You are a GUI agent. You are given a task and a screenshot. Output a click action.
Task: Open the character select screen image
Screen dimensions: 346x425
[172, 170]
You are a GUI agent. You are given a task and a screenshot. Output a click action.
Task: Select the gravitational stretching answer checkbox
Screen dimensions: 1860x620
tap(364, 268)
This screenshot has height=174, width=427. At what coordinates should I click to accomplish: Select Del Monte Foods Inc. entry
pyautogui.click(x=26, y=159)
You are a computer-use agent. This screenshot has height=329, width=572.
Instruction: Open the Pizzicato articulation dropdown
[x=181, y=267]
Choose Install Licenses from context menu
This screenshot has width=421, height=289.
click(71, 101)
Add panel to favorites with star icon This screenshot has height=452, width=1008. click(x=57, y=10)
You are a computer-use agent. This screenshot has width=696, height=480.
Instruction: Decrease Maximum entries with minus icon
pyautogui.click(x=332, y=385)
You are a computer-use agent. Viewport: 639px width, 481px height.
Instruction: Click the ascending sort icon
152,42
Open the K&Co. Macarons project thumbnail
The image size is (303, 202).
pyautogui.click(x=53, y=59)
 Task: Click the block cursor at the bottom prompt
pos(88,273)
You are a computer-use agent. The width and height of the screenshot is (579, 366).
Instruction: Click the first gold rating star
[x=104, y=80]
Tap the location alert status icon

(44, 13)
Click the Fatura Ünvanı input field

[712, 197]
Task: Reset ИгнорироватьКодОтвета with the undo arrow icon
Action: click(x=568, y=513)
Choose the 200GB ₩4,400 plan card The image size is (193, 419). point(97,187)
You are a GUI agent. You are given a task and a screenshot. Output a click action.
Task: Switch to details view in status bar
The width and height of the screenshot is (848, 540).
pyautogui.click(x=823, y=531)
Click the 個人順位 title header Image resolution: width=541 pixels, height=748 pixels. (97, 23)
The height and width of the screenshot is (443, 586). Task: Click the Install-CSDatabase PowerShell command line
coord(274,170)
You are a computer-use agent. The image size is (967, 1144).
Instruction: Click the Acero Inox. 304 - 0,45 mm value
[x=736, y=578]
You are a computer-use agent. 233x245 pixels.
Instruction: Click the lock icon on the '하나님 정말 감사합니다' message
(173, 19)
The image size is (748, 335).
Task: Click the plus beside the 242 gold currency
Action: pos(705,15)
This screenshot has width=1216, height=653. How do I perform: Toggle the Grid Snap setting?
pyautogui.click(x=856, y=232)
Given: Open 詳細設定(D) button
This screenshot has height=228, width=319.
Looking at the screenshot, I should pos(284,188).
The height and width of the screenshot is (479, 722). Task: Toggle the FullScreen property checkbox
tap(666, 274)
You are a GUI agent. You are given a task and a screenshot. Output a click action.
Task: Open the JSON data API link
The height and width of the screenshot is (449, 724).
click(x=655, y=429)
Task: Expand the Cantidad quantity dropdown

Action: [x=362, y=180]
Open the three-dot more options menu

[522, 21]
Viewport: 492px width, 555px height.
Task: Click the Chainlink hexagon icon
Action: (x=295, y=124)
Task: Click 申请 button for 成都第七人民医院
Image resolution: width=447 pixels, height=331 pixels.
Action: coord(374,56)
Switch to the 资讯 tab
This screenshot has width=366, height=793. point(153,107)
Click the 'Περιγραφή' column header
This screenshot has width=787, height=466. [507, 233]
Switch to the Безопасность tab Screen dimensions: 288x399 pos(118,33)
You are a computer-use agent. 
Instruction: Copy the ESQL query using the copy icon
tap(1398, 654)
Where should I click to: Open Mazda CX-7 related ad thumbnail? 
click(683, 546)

+++

• _Task goal_
Reproduce the rows above with every "Instruction" swapped for "Goal", leaving everything else unchanged.

• _Response to the task_
You are a GUI agent. You are given a task and a screenshot. Output a click action.
Task: Open the character select screen image
Screen dimensions: 346x425
[172, 170]
You are a GUI agent. You are given a task and a screenshot. Output a click action.
Task: Select the gravitational stretching answer checkbox
Screen dimensions: 1860x620
tap(364, 268)
This screenshot has height=174, width=427. At what coordinates should I click to accomplish: Select Del Monte Foods Inc. entry
pyautogui.click(x=26, y=159)
You are a computer-use agent. This screenshot has height=329, width=572.
Goal: Open the Pizzicato articulation dropdown
[x=181, y=267]
Choose Install Licenses from context menu
This screenshot has width=421, height=289.
click(71, 101)
Add panel to favorites with star icon This screenshot has height=452, width=1008. click(x=57, y=10)
You are a computer-use agent. This screenshot has width=696, height=480.
Goal: Decrease Maximum entries with minus icon
pyautogui.click(x=332, y=385)
You are a computer-use agent. Viewport: 639px width, 481px height.
Goal: Click the ascending sort icon
152,42
Open the K&Co. Macarons project thumbnail
The image size is (303, 202).
pyautogui.click(x=53, y=59)
 Task: Click the block cursor at the bottom prompt
pos(88,273)
You are a computer-use agent. The width and height of the screenshot is (579, 366).
Goal: Click the first gold rating star
[x=104, y=80]
Tap the location alert status icon

(44, 13)
Click the Fatura Ünvanı input field

[712, 197]
Task: Reset ИгнорироватьКодОтвета with the undo arrow icon
Action: click(x=568, y=513)
Choose the 200GB ₩4,400 plan card The image size is (193, 419). point(97,187)
You are a GUI agent. You are given a task and a screenshot. Output a click action.
Task: Switch to details view in status bar
The width and height of the screenshot is (848, 540).
pyautogui.click(x=823, y=531)
Click the 個人順位 title header Image resolution: width=541 pixels, height=748 pixels. (97, 23)
The height and width of the screenshot is (443, 586). Task: Click the Install-CSDatabase PowerShell command line
coord(274,170)
You are a computer-use agent. The image size is (967, 1144).
Goal: Click the Acero Inox. 304 - 0,45 mm value
[x=736, y=578]
You are a computer-use agent. 233x245 pixels.
Goal: Click the lock icon on the '하나님 정말 감사합니다' message
(173, 19)
The image size is (748, 335).
Task: Click the plus beside the 242 gold currency
Action: pos(705,15)
This screenshot has width=1216, height=653. How do I perform: Toggle the Grid Snap setting?
pyautogui.click(x=856, y=232)
Given: Open 詳細設定(D) button
This screenshot has height=228, width=319.
Looking at the screenshot, I should pos(284,188).
The height and width of the screenshot is (479, 722). Task: Toggle the FullScreen property checkbox
tap(666, 274)
You are a GUI agent. You are given a task and a screenshot. Output a click action.
Task: Open the JSON data API link
The height and width of the screenshot is (449, 724).
click(x=655, y=429)
Task: Expand the Cantidad quantity dropdown

Action: [x=362, y=180]
Open the three-dot more options menu

[522, 21]
Viewport: 492px width, 555px height.
Task: Click the Chainlink hexagon icon
Action: (x=295, y=124)
Task: Click 申请 button for 成都第七人民医院
Image resolution: width=447 pixels, height=331 pixels.
Action: coord(374,56)
Switch to the 资讯 tab
This screenshot has width=366, height=793. point(153,107)
Click the 'Περιγραφή' column header
This screenshot has width=787, height=466. [507, 233]
Switch to the Безопасность tab Screen dimensions: 288x399 pos(118,33)
You are a computer-use agent. 
Goal: Copy the ESQL query using the copy icon
tap(1398, 654)
Where should I click to: Open Mazda CX-7 related ad thumbnail? 
click(683, 546)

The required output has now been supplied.